+++ Exercise data

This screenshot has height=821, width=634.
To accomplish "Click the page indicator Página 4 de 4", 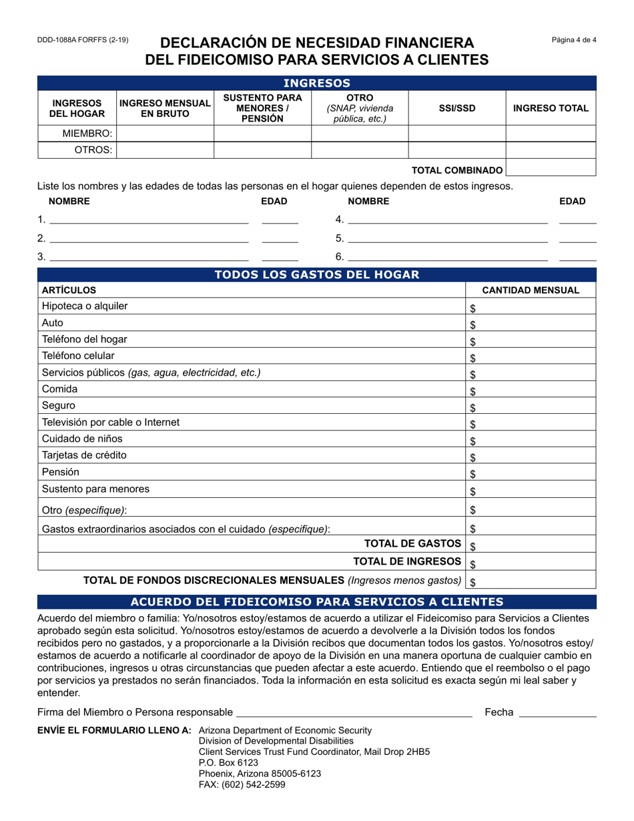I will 574,40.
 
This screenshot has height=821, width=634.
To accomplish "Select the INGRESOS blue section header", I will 316,83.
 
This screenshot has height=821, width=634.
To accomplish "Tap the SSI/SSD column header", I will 456,108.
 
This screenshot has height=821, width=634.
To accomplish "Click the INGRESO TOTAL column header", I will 551,108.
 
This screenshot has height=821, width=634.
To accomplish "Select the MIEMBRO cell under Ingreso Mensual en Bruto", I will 165,133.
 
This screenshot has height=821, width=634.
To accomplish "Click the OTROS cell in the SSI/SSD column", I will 456,150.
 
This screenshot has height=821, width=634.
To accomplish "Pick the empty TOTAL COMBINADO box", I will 551,170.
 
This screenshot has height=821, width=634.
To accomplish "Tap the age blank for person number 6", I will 577,256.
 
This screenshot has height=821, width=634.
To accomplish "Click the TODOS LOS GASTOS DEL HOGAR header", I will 316,274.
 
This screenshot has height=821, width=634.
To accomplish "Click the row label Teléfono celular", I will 78,356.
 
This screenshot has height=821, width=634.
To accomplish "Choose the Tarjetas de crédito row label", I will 84,455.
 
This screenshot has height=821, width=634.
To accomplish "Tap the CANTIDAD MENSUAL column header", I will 531,290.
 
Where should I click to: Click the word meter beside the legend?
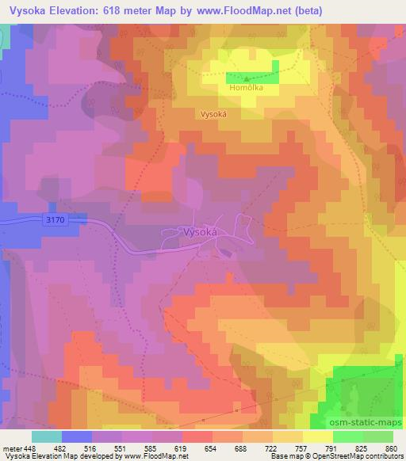pyautogui.click(x=11, y=447)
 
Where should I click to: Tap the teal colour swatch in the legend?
pyautogui.click(x=46, y=436)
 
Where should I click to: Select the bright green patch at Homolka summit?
pyautogui.click(x=253, y=77)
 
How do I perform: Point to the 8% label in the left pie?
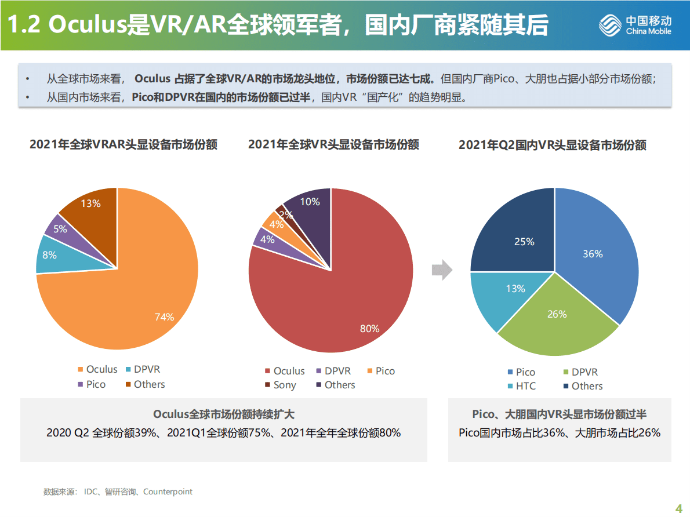point(50,254)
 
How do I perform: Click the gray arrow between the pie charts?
point(442,269)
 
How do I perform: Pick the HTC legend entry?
point(521,386)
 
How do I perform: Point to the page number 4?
point(679,509)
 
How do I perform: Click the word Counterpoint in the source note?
point(168,491)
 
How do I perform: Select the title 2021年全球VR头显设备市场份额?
point(333,144)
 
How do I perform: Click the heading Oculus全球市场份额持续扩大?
point(224,414)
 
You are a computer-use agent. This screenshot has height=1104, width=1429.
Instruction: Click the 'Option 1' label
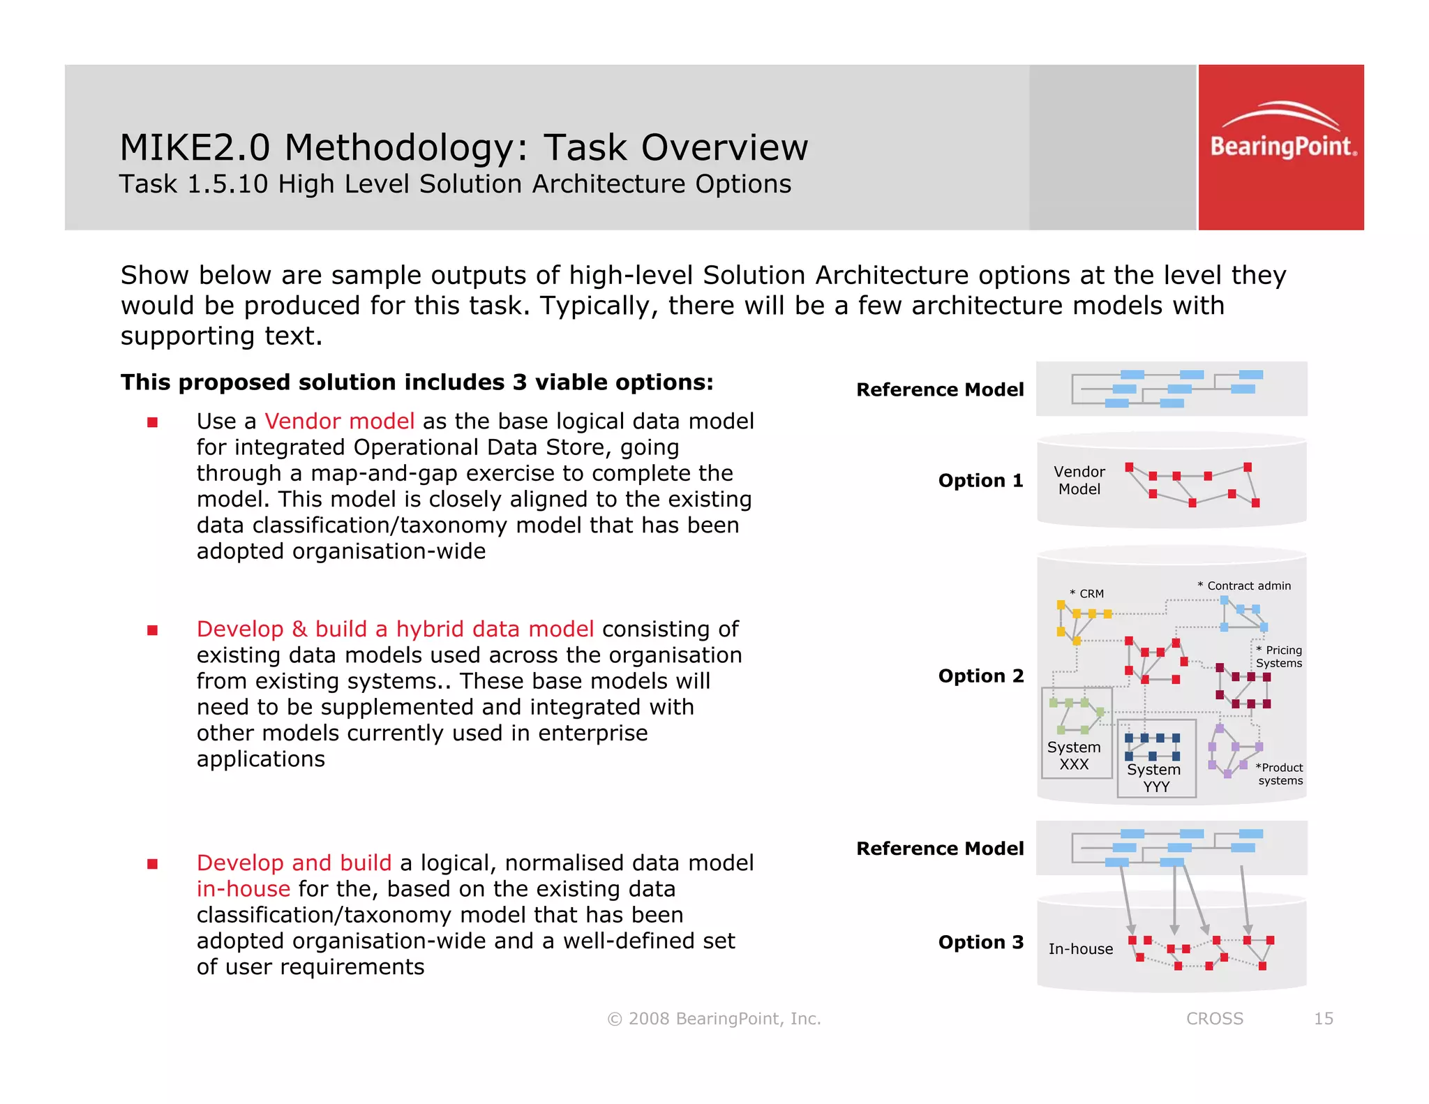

++++++

* [What is required]:
Recast the records as a numbered list, starting with the line that contains "How do I perform: Select" and continuing through the end of the records, with both ends included. Leave out blank lines and pictures.

* [Result]:
1. How do I perform: Select the title 2021年全球VR头显设备市场份额?
2. point(333,144)
3. How do I perform: Click the heading Oculus全球市场份额持续扩大?
4. point(224,414)
5. You are a computer-use agent. This screenshot has height=1104, width=1429.
6. Instruction: Click the 'Option 1' label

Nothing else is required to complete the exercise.